*O que fazer*
Dê sequência ao texto sobre a espiritualidade e as dietas dos Yawanawa, começando logo depois da última frase dele.

*Trecho citado*
A animalidade de forma alguma interdita ou contradiz a existência de uma vida espiritual profunda. Ao contrário, a espiritualidade Yawanawa, como seu conhecimento, é imanente à terra e fixada na natureza. Tudo se baseia nas plantas, animais e elementos, e em seus espíritos. O mundo indígena não existe à parte dos mundos invisíveis, de que são conhecedores mestres. Os Yawanawa, como indígenas de outras etnias, exercem uma espiritualidade de alta intensidade, investindo nela como eixo de rotação da vida, do saber, da política, da saúde. Sua espiritualidade, como a vida, ancora-se na ancestralidade. Passado herdado, presentificado, e atualizado a cada passo.

As dietas são o pilar do progresso espiritual. São períodos de resguardo em que se consomem apenas alimentos específicos e em pequena quantidade, eliminando o açúcar, a carne, o sexo e a água pura (tomada apenas com limão ou em “caiçuma” de mandioca ou de banana). Podem durar de um mês a um ano. Em termos excessivamente simples, a dieta do mame (“mamãn”, mandioca) é de limpeza; a do nane (“nanãn”, jenipapo) cria proteção; a do yutxi (pimenta) aquece as palavras. A do muká, das mais sérias, dura um ano e forma os pajés, que recebem a força da palavra (sucede que aquilo que dizem, acontece: assim curam). Quem guia a dieta é o espírito da planta em questão. No processo das dietas, os sonhos têm papel fundamental, ao trazer mensagens, conhecimentos, rezas, revelações particulares.

Até os anos 90, segundo contou-me o pajé, os Yawanawa utilizavam a força do muká para o mau, para agredir ou matar pessoas, vencer guerras. (Mau e bem separados, como para mim). Há três décadas, os anciões Yawarani e Tatá pautaram que a dieta fosse feita apenas quando a serviço da paz, compromisso que se tornou condição. Seletas pessoas são admitidas a essa dieta, tendo em conta que a mesma tem efeitos espirituais, culturais e políticos sobre todo o conjunto das aldeias Yawanawa. Se uma pessoa mente ou rouba durante a dieta, a despeito do instituído compromisso de paz, diz-se que permanecerá com tal energia pelo resto de sua vida. Qualquer energia gerada ou absorvida, naquele estado de finíssima sensibilidade, permanecerá.

A mais séria das dietas é a do coração da jiboia: a pessoa chupa o coração da serpente, e segue os resguardos. O cheiro da cobra, fétido, é exalado pela pele durante meses. A quebra dessa dieta antes do tempo custa a vida — morre quem falhar.

*Os dados*
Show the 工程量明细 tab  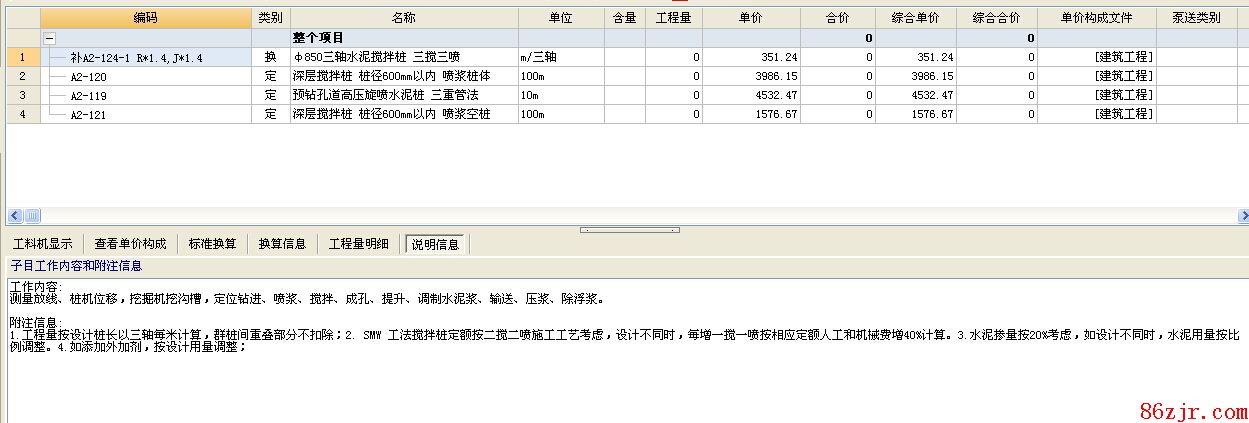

*Resposta*
As medicinas da floresta são também pilares da espiritualidade Yawanawa. Uni (Ayahuasca), rapé, sananga, kapun. Ao chegar na aldeia, o que todos me perguntavam era: já tomou Uni? Vamos tomar Uni? Uni é um dos muitos nomes que tem a bebida, entre inúmeras nações indígenas e nativas — Ayahuasca (Quéchua), Nixi Pae (Huni Kuin), Yagé (Siona), Kamarãpi (Ashaninka), Caapi (Baniwa), entre outros. Trata-se de uma bebida enteógena produzida pela cocção de duas plantas — Jagube e Chacrona, cipó e folha, (rei e rainha, feminino e masculino, força e luz, segundo algumas narrativas nativas). O efeito é aberto pela substância DMT (dimetiltriptamina), contida na folha, bem como no próprio corpo humano (e em todos os corpos vivos, plantas e animais, portanto apelidada de “molécula da vida” ou “molécula do espírito”). À parte as explosões de DMT nos momentos de nascimento e de morte, no corpo humano, sua ação é inibida por uma enzima (MAO, monoamina oxidase). Essa é por sua vez suspensa por outra enzima contida no cipó (IMAO, inibidora da MAO), de forma que o DMT da folha Chacrona, bem como o do próprio corpo, podem atuar. Para além do processo químico, as compreensões nativas encontram na bebida uma entidade consciente, inteligente, que se manifesta dentro da pessoa para orientá-la, ensiná-la e curá-la. É associada à Jiboia, serpente cósmica, e à sabedoria da própria natureza.

Eu já tinha contato com a planta mestra havia alguns anos, e certamente tinha intenção de aprofundar o estudo na aldeia. Já no primeiro dia, convidaram-me a participar de uma consagração “informal”, mas optei por descansar. Três dias mais tarde, houve a primeira cerimônia “oficial” da aldeia (normalmente realizada uma ou duas vezes por semana). Juntamo-nos diante do fogo, ao lado do shuhu — oca central e casa do cacique e esposa. Entre vinte e trinta pessoas presentes, de adolescentes a anciões, sentados em cadeiras ou colchonetes. Os protocolos que eu conhecia, de cerimônias feitas na cidade ou em outros contextos, em quase nada se assemelharam ao ritual na aldeia: “sem cerimônia”, a bebida foi servida, e estava iniciado o trabalho. Alguns momentos de silêncio. Então, o cacique entoou alguns cantos. Depois, o canto passou de pessoa em pessoa, seguindo a roda (incluindo a mim). Mais tarde, entraram os instrumentos — violão e tambores — e a cantoria desdobrou-se, imparável, até alcançar os primeiros sons da manhã e os raios de sol.

Nessa noite, tive uma experiência leve, exceto pelas várias limpezas, que, vomitadas, permitiram-me, segundo minha interpretação, esvaziar-me de preconceitos e expectativas que eu havia levado comigo, para integrar-me de fato e viver o presente. Na interpretação análoga de outra pessoa, eu não havia chegado até então — meu corpo, sim; meu espírito, não. Com a cerimônia de Uni, o espírito é convocado a vir, e aterrissa. De fato, senti-me chegar, e, a partir do dia seguinte à cerimônia, estive mais em harmonia com o mundo.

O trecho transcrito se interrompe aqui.